Rosja grozi Stanom Zjednoczonym. "Są w zasięgu broni"
Deputowany rosyjskiej Dumy Państwowej Michaił Szeremet grozi USA. - Rosja ma wystarczające siły, środki i możliwości, biorąc pod uwagę, że dziś jest państwem dysponującym zaawansowaną technologią nuklearną - mówi.
Wiele informacji podawanych przez rosyjskie media lub przedstawicieli władzy to element propagandy. Takie doniesienia są częścią wojny informacyjnej prowadzonej przez Federację Rosyjską.
- Władze amerykańskie naciskają na Kijów, aby zaatakował Półwysep Krymski, ponieważ same boją się otwartej konfrontacji z Rosją - oświadczył deputowany rosyjskiej Dumy Państwowej Michaił Szeremet.
USA w zasięgu broni Rosji
Partyjny kolega Władimira Putina oburzył się po wypowiedzi Jacka Reeda. Senator Stanów Zjednoczonych oświadczył niedawno, że Waszyngton zamierza w dalszym ciągu wspierać walczącą Ukrainę. Zasugerował przy tym, że dodatkowe fundusze pozwolą ukraińskiej armii kontynuować ofensywę w przyszłym roku na Krymie.
W rozmowie z rosyjskimi mediami państwowymi Szeremet zagroził USA, mówiąc, że Amerykanie znajdują się w zasięgu rosyjskiej broni.
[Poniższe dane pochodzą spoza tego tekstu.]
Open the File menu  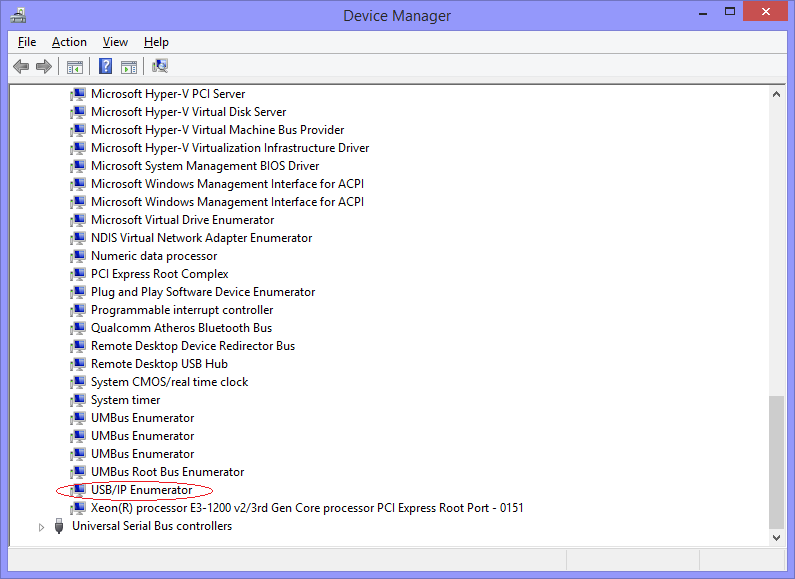(27, 42)
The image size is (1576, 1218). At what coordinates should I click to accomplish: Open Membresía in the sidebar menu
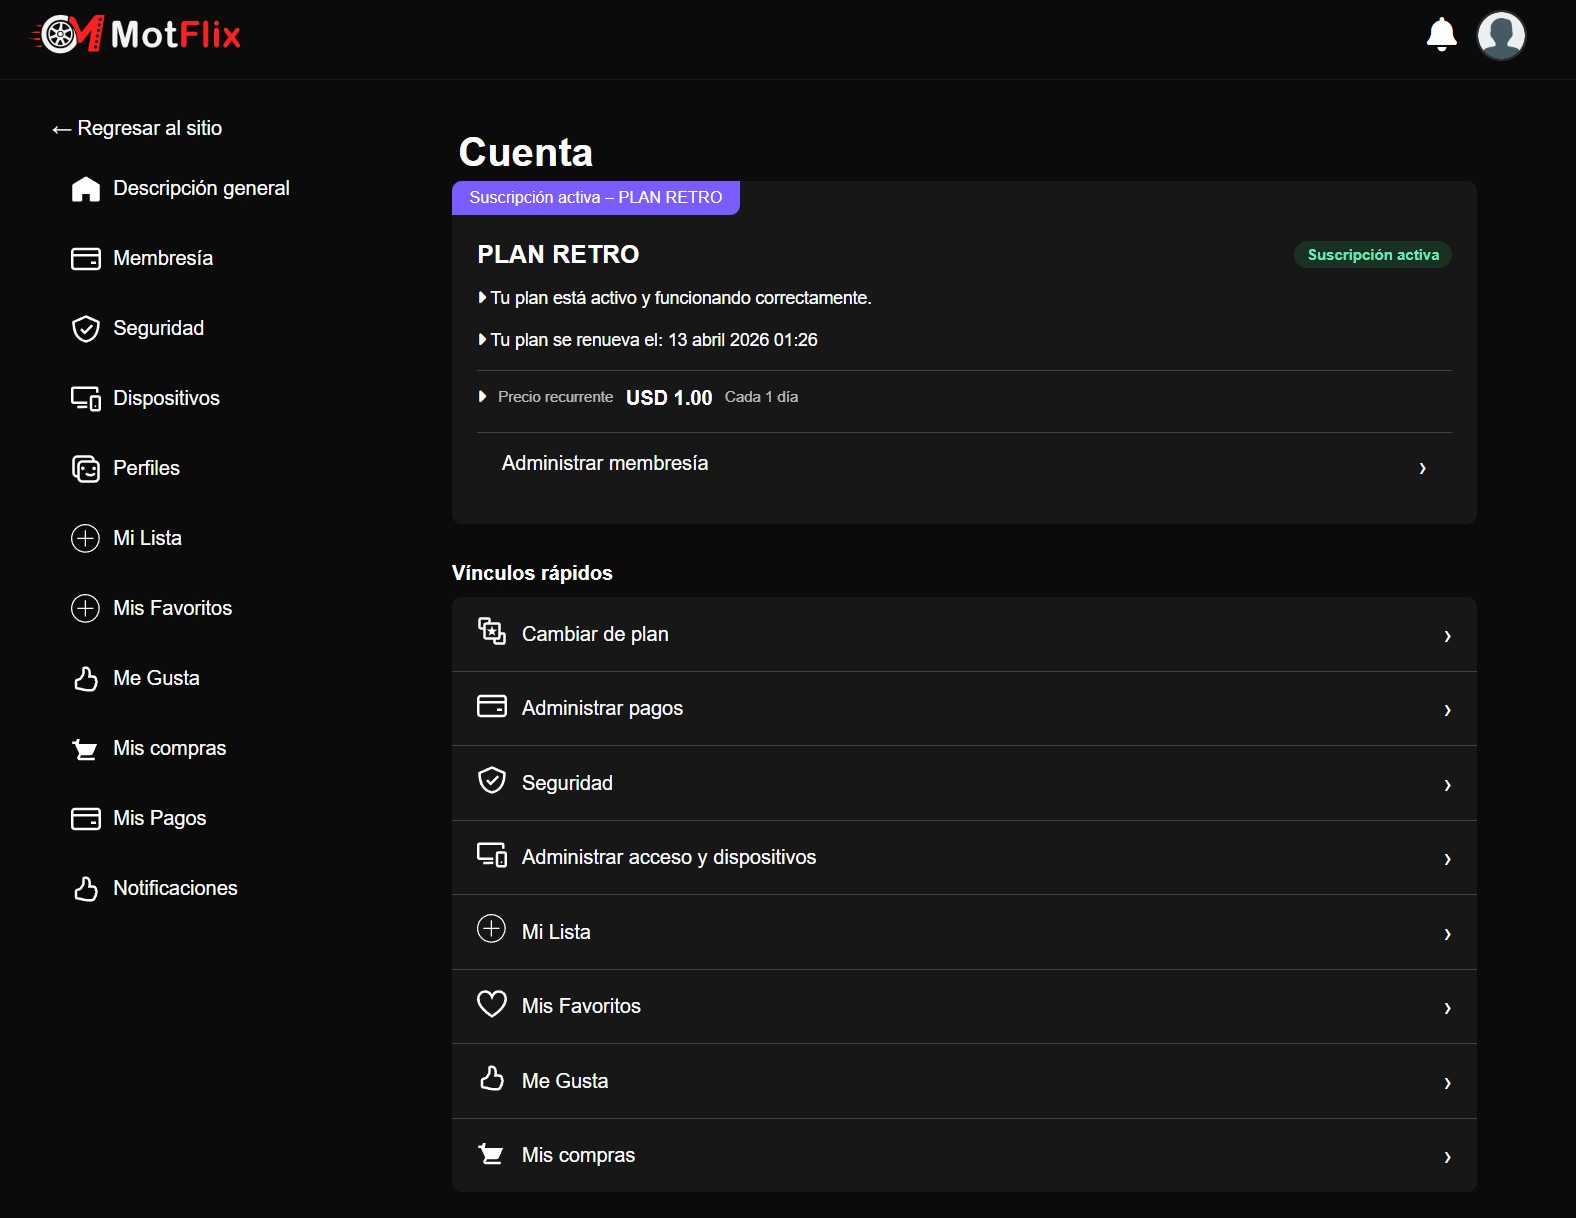tap(163, 259)
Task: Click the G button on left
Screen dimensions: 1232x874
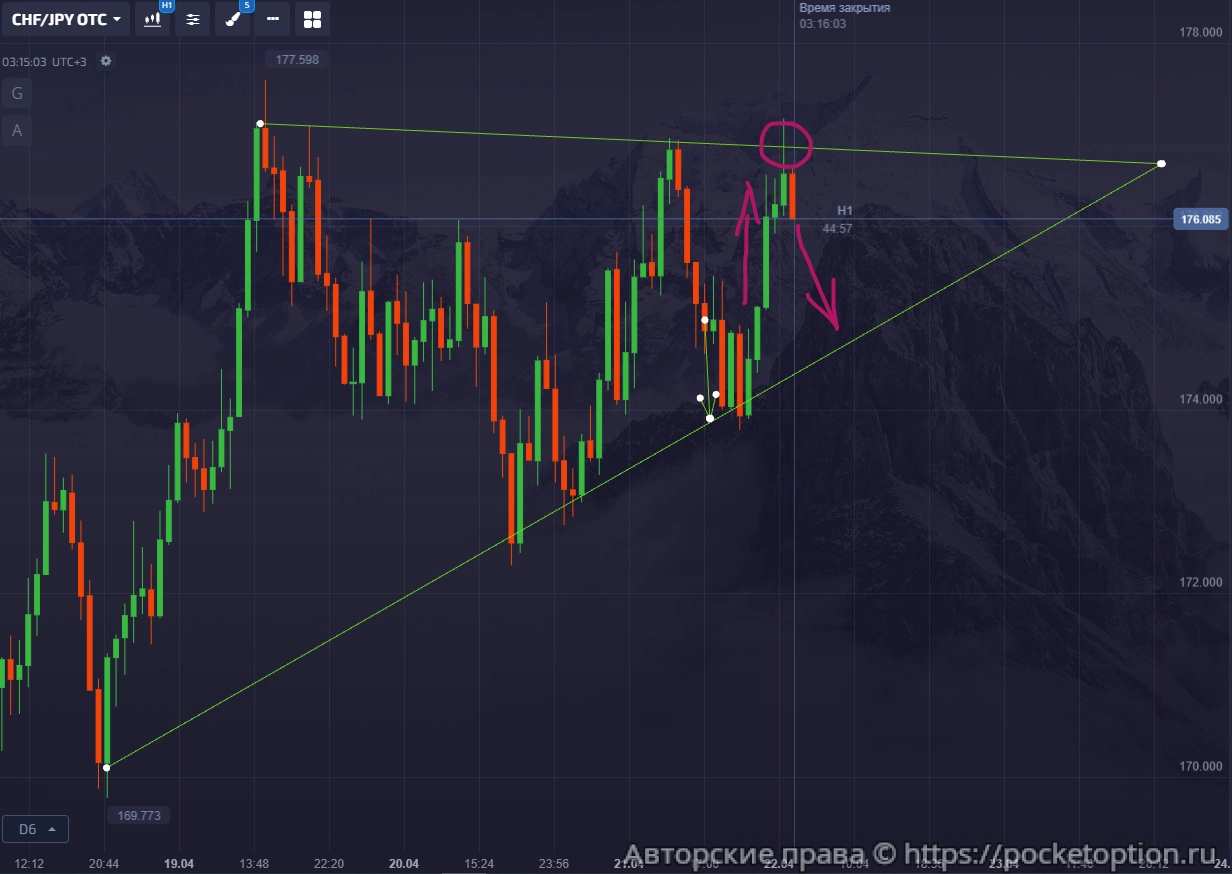Action: coord(17,94)
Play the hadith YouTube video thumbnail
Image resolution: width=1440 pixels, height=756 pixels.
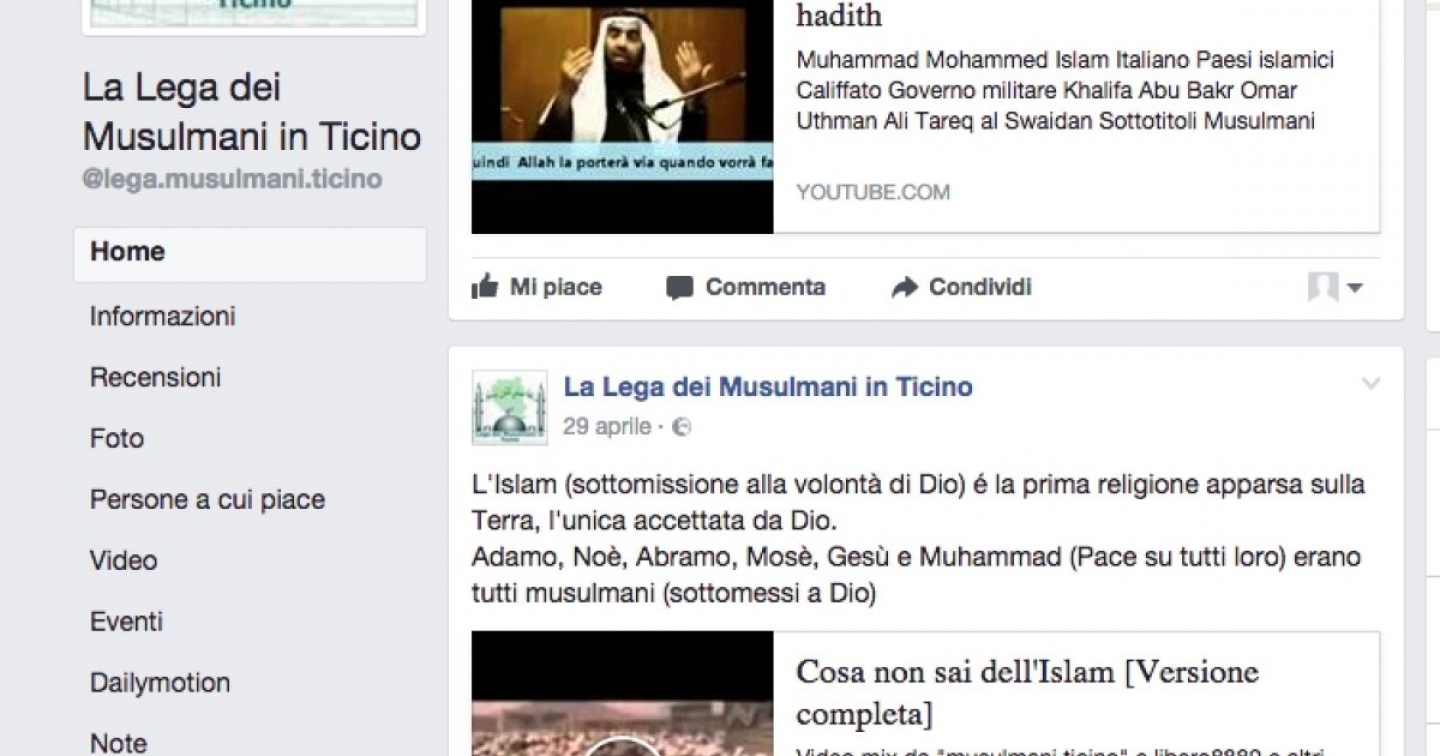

Dalsza część artykułu pod materiałem wideo
- To tchórz i łajdak, który sam nie idzie i nie wysyła swoich dzieci do wojska, ale doprowadza do rozlewu krwi innych - zaatakował Reeda deputowany do rosyjskiej dumy. - Powinien pamiętać, że współczesna Rosja nie jest ofiarą. Rosja sama może się bronić i chronić swoje interesy. Zarówno Stany Zjednoczone, jak i regiony, które reprezentuje sam Reed, znajdują się w zasięgu rosyjskiej broni - zagroził Szeremet.